VEREIT is a full-service real estate operating company which owns and manages one of the largest portfolios of single-tenant commercial properties in the United States. VEREIT’s business model provides equity capital to creditworthy corporations in return for long-term leases on their properties. VEREIT is a publicly traded Maryland corporation listed on the New York Stock Exchange.  

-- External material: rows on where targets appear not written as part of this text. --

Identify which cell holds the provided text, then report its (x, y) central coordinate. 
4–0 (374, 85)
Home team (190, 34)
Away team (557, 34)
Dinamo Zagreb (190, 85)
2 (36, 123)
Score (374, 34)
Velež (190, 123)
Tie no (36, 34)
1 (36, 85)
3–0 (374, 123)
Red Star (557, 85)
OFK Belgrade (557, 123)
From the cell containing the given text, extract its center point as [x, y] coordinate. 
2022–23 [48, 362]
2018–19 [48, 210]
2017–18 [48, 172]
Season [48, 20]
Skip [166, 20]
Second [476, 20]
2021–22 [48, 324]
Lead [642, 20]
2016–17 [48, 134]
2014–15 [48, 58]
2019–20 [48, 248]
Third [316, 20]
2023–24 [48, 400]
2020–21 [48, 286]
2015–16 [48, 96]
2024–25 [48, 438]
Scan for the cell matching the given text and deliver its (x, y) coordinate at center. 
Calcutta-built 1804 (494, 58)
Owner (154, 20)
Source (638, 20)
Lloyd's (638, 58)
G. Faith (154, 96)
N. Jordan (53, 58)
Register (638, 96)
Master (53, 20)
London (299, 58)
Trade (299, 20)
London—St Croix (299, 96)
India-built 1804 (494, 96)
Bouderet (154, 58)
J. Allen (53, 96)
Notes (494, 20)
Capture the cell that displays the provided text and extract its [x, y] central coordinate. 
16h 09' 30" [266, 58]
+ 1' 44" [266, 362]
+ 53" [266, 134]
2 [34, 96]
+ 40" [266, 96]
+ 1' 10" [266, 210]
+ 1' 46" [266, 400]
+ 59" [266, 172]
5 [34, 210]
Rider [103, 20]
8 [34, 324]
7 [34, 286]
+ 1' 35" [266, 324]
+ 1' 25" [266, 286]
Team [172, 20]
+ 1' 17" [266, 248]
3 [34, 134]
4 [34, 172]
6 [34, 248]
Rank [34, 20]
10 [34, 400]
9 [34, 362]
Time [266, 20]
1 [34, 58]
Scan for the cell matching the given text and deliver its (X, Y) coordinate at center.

Forward-Looking Statements

Information set forth herein contains “forward-looking statements” (within the meaning of Section 27A of the Securities Act of 1933, as amended, and Section 21E of the Securities Exchange Act of 1934, as amended), which reflect the Company’s expectations regarding future events. Generally, words such as “may,” “will,” “seek,” “expects,” “anticipates,” “believes,” “targets,” “intends,” “should,” “estimates,” “could,” “continue,” “assume,” “projects,” “plans,” “goals” or variations of such words and similar expressions identify forward-looking statements. The forward-looking statements involve a number of assumptions, risks, uncertainties and other factors which are difficult to predict, may be beyond the Company’s control and that could cause actual results to differ materially from those contained in the forward-looking statements. Such forward-looking statements include, but are not limited to, statements regarding the closing of the offering of the Notes and the use of proceeds therefrom.  The following factors, among others, could cause actual results to differ from those set forth in the forward-looking statements: the Operating Partnership’s ability to close the offering of Notes; the actual use of proceeds therefrom; and the other factors contained in the Company’s filings with the SEC, which are available at the SEC’s website at The Company disclaims any obligation to publicly update or revise any forward-looking statements contained in this press release, whether as a result of changes in underlying assumptions or factors, new information, future events or otherwise, except as required by law.